La domestication des plantes en Océanie et les contraintes de la voie asexuée

Vincent LEBOT

Résumé

À l'exception du cocotier, les cultures traditionnelles d'Océanie (arbre à pain, bananiers, canne à sucre, ignames, kava et taros) sont à multiplication végétative exclusive et les insulaires n'utilisent jamais de graines pour les cultiver ou les distribuer. Ces clones ont été déplacés sur de très grandes distances géographiques au gré des migrations humaines et des échanges de matériel végétal. Les apports récents des nouveaux outils de la biologie moléculaire contribuent à élucider de nombreuses énigmes d'ethnobotanique océanienne. Ces deux dernières décennies ont en effet permis de conduire des inventaires de ressources génétiques des principales plantes cultivées dans le Pacifique. Les études de diversité qui ont été réalisées à l'aide de marqueurs moléculaires, sur plusieurs milliers de cultivars, permettent d'utiliser les empreintes génétiques pour clarifier les généalogies et révéler les processus de domestication. Il apparaît que les nombreux cultivars qu'utilisent les horticulteurs océaniens trouvent leur origine géographique sur la plaque continentale Sahul et non pas en Asie comme supposé antérieurement. Dans certains cas, la domestication a toujours cours. Nous présentons une synthèse des connaissances acquises sur l'origine de ces plantes et tentons d'expliquer les fortes contraintes que rencontrent aujourd'hui les horticulteurs qui manipulent ces cultivars stériles. La vulnérabilité génétique des espèces cultivées est accentuée par les rapides changements environnementaux.

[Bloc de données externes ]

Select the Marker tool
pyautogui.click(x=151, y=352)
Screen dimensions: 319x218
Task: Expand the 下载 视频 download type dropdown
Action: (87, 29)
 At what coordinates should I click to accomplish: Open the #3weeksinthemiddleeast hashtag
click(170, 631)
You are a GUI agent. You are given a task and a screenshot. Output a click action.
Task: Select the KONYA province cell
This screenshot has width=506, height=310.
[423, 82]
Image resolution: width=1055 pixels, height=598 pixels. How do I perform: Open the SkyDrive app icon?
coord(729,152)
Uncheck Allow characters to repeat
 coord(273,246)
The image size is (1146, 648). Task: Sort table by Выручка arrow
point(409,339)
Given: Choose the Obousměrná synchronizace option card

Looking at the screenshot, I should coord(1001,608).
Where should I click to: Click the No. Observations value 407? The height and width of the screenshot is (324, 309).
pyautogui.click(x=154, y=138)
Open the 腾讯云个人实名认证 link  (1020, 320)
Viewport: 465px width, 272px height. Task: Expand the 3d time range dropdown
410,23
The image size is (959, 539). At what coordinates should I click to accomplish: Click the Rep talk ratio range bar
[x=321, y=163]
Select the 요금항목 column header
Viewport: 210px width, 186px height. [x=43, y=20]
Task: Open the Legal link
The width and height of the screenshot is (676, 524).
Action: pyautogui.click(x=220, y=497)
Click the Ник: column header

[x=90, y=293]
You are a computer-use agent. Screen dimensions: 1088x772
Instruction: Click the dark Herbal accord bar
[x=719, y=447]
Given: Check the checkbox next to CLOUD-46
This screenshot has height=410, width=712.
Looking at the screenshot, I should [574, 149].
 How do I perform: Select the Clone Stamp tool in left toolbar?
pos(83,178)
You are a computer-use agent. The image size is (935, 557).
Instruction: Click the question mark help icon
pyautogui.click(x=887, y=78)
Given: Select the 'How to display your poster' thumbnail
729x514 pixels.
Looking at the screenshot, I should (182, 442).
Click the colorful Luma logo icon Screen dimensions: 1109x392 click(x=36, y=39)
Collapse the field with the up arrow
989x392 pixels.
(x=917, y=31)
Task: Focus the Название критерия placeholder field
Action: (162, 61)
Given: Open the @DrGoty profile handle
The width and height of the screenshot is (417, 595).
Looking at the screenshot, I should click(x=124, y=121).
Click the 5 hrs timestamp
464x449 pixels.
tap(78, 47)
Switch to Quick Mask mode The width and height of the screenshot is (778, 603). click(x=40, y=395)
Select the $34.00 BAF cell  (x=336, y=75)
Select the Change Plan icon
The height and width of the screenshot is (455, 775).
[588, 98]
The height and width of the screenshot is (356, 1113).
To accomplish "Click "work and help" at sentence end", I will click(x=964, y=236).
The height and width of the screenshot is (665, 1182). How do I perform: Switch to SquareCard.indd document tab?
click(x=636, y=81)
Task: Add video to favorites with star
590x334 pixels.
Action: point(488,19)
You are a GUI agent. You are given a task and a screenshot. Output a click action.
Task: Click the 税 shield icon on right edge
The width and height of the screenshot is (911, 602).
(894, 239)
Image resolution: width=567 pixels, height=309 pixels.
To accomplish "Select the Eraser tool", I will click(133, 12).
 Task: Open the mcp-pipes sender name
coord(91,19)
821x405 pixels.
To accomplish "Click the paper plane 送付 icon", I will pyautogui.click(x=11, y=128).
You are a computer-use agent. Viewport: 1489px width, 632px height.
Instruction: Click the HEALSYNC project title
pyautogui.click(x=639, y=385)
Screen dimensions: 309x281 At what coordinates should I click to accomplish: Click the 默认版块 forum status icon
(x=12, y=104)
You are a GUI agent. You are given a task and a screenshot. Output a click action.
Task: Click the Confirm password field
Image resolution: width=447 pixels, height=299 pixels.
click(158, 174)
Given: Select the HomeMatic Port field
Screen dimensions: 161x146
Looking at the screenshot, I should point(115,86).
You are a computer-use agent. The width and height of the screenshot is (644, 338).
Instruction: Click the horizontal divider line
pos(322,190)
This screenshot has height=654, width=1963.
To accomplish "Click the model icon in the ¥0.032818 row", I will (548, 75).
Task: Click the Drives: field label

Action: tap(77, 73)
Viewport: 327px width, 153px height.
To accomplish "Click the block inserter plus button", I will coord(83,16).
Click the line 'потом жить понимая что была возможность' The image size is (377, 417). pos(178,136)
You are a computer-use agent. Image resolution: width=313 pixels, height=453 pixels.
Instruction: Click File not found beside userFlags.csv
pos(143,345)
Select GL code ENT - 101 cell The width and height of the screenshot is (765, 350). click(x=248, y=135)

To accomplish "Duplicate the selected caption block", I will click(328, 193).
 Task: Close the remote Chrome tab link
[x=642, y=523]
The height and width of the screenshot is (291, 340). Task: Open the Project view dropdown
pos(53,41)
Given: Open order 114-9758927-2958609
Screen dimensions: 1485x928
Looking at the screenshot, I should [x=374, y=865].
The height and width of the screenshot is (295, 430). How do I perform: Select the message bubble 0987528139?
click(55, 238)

Mots -clés : domestication, changements environnementaux, vulnérabilité génétique.

Summary

Except for the coconut all the traditional crops of the Pacific are propagated asexually and farmers never use seeds to cultivate them. Exchanges of planting material and human migrations have distributed these clones across very long distances. The recent advances made by molecular biology are valuable contributions to elucidate the long standing enigmas of ethnobotany regarding the geographic origin of these plants. During the last two decades, several ecogeographical surveys of the genetic resources have been conducted for the major crops (breadfruit, bananas, sugarcane, yams, taros and kava) and have produced significant results. Genetic diversity studies conducted with molecular markers on several thousands of cultivars clarify their phylogeny and provide insights on domestication processes. It appears that these traditional crops found their geographic origin on the Sahul plate itself rather than being introduced from the Asian Sunda plate. In some cases, domestication is still going on. We present an overview of the existing knowledge regarding these crops and attempt to summarise the numerous constraints that the farmers are now facing. The narrow genetic base of these cultivated plants and their genetic vulnerability is accentuated by pest and pathogens build ups and the rapid environmental changes that are now facing the Pacific islands.

Keywords : domestication, environmental changes, genetic vulnerability.